Dieser Mangel an guter Unternehmensführung zeigte sich beispielsweise deutlich bei der Affäre um die Luxusreisen der Gewerkschafter, auf denen dem Personalmanager Gebauer von Vertretern der Arbeitnehmerseite oft diese Frage gestellt wurde: „Gebauer, wo bleiben die Weiber?“ Der nach Toyota größte Autobauer war aber schon immer bekannt dafür, ein Spielball der Interessen der beiden zerstrittenen Familien-Clans derer von Piëch und derer von Porsche sowie ein praktisches Werkzeug für niedersächsische Ministerpräsidenten zu sein, die sich über die Sperrminorität ihres Bundeslandes der eigenen Wichtigkeit versichern und den Anschein von Wirtschaftskompetenz versprühen konnten. 

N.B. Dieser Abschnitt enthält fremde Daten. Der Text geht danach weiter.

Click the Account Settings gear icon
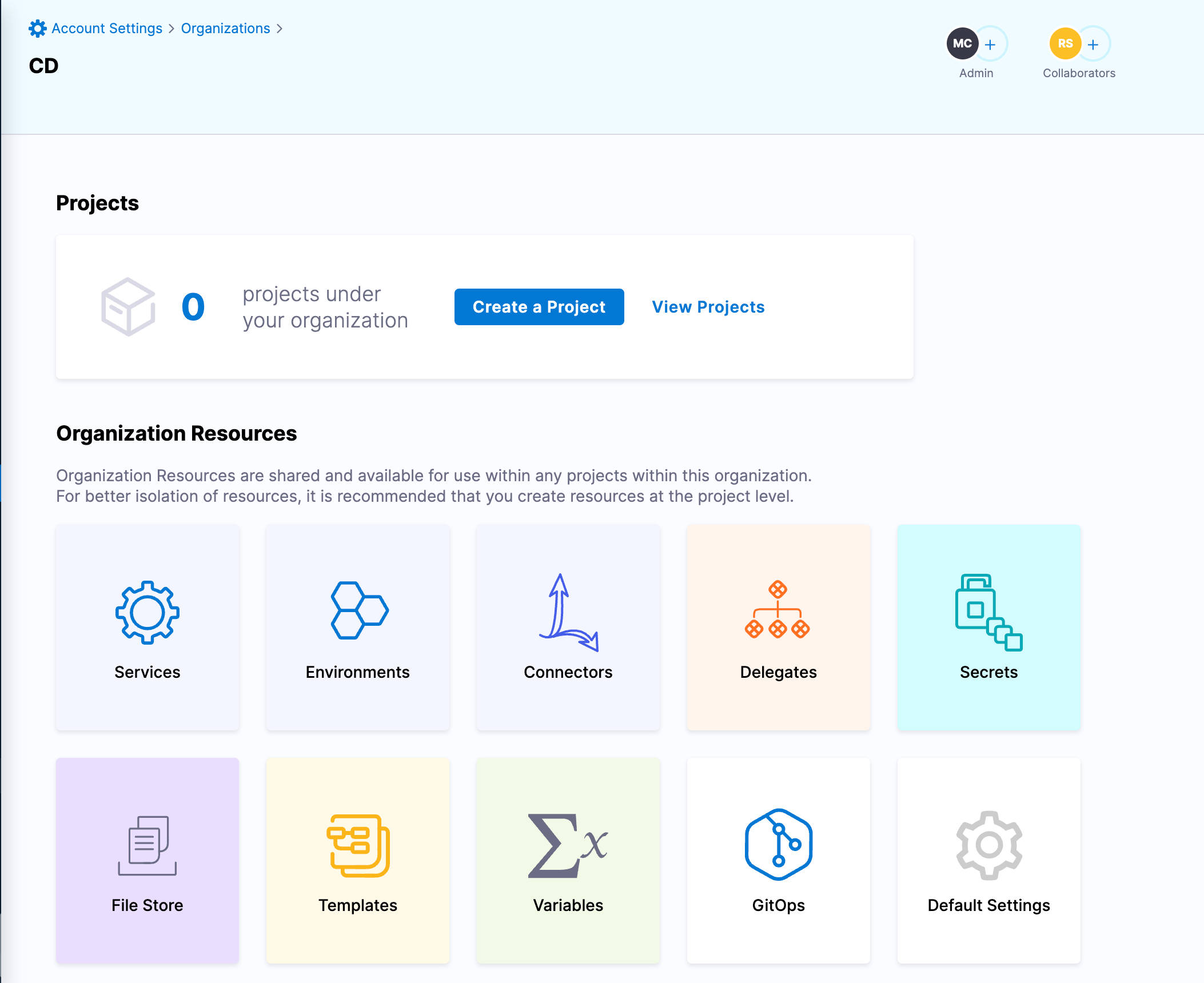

Das sorgsam austarierte ökonomische Gleichgewicht zwischen den beiden Familienstämmen kam nicht erst in der Übernahmeschlacht im Jahr 2009 in Gefahr, sondern schon vorher. In den 80er Jahren kam es zum Ernst-Fall, als Ernst Piëch seine Anteile an externe Investoren verkaufen wollte. Die Familien mussten darum laut „Spiegel“ schnell mal knapp 100 Millionen Mark aufbringen, um die Anteile zu übernehmen. In Gefahr kam das Gleichgewicht des Schreckens auch, als Ferdinand Piëch einem Porsche-Mitglied die Frau ausspannte und, wie die Familie Porsche befürchtete, mit einer Heirat auch VW-Anteile der Porsche-Familie erobern könnte. Ferdinand „Fugen-Ferdl“ Piëch kann übrigens nicht nur mit den von ihm zugekauften Luxus-Automarken protzen, sondern auch auf persönlicher Ebene neben seinen geordneten finanziellen Verhältnissen auch mit folgender Statistik: Zwölf Kinder aus vier Beziehungen.

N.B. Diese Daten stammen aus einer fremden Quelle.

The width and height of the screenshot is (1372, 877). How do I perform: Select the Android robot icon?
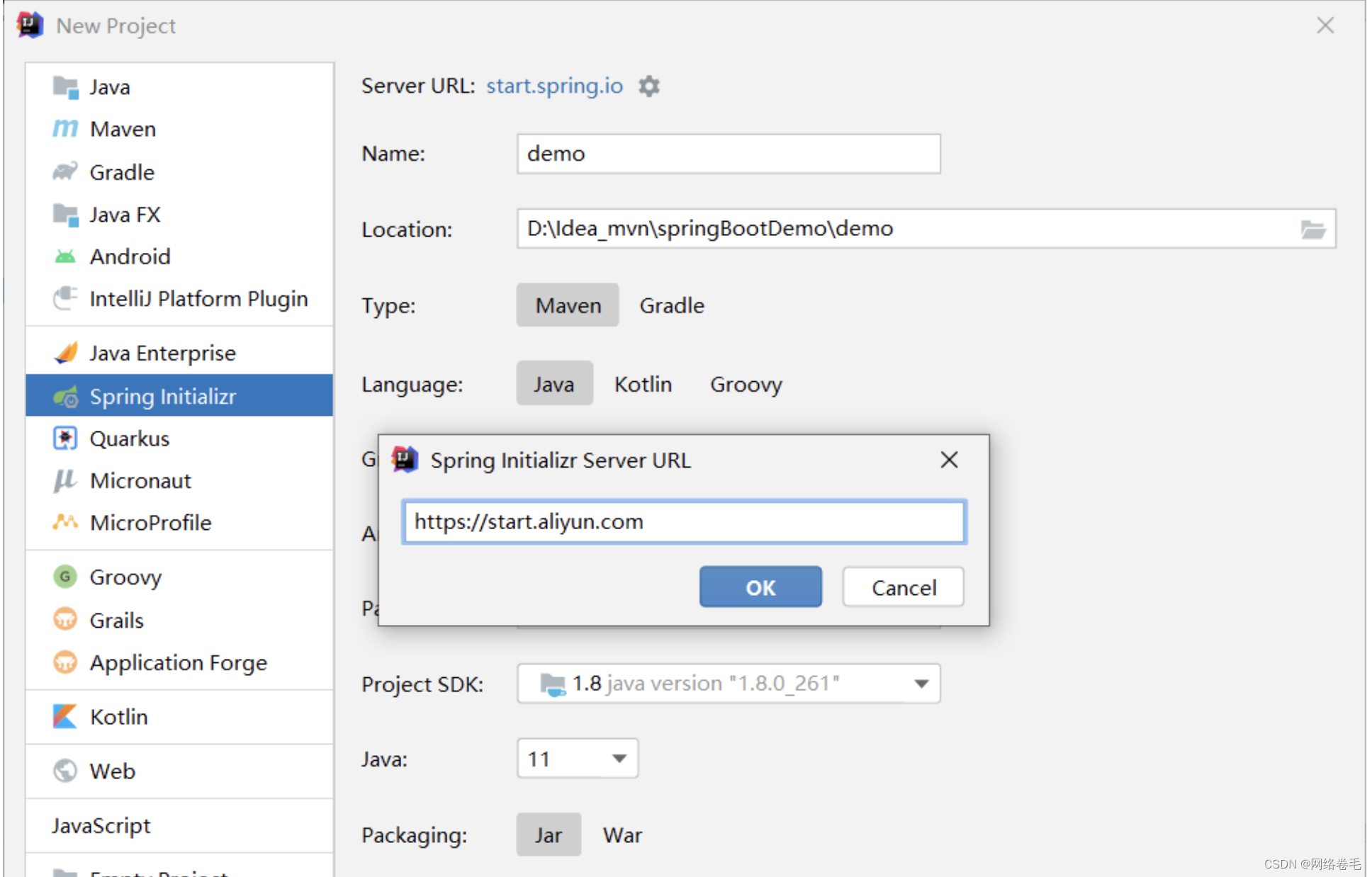(64, 256)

Mit seiner aktuellen Frau Ursula hat Fugen-Ferdl drei Kinder. Die gelernte Kindergärtnerin und Horterzieherin konnte den Autonarren der Legende nach damit bezirzen, dass sie als Frau am Berg anfahren kann. Die Entscheidung Ferdinands, Ursula in den VW-Aufsichtsrat zu bestellen, zeugt von einer Unternehmenskultur, wie sie zuletzt vor 2.000 Jahren im alten Rom bestand. Damals plante der römische Kaiser Caligula, sein Lieblingspferd Incitatus zum Konsul zu erheben und in den Senat zu senden. Den Manipulationsskandal konnte die bis vor kurzem amtierende Aufsichtsrätin aber – ganz überraschend – auch nicht aufdecken. 
Wann sich der Abgasnebel wieder lichtet, ist ungewiss. In einer Spiegel-Kolumne versuchte sich Sascha Lobo aber an einer interessanten digitalen Deutung des Diesel-Debakels. Der Internetexperte und Strategieberater sah die Autozukunft immer in einer digitalen Vernetzung, weshalb VW ein Software-Konzern werden müsse. Offenbar ist Volkswagen diesem Rat gefolgt und hat sich einen „Vorsprung durch Software“ erarbeitet. 
In diesem Sinne wünscht Ihnen die Redaktion von portfolio ein schönes Wochenende.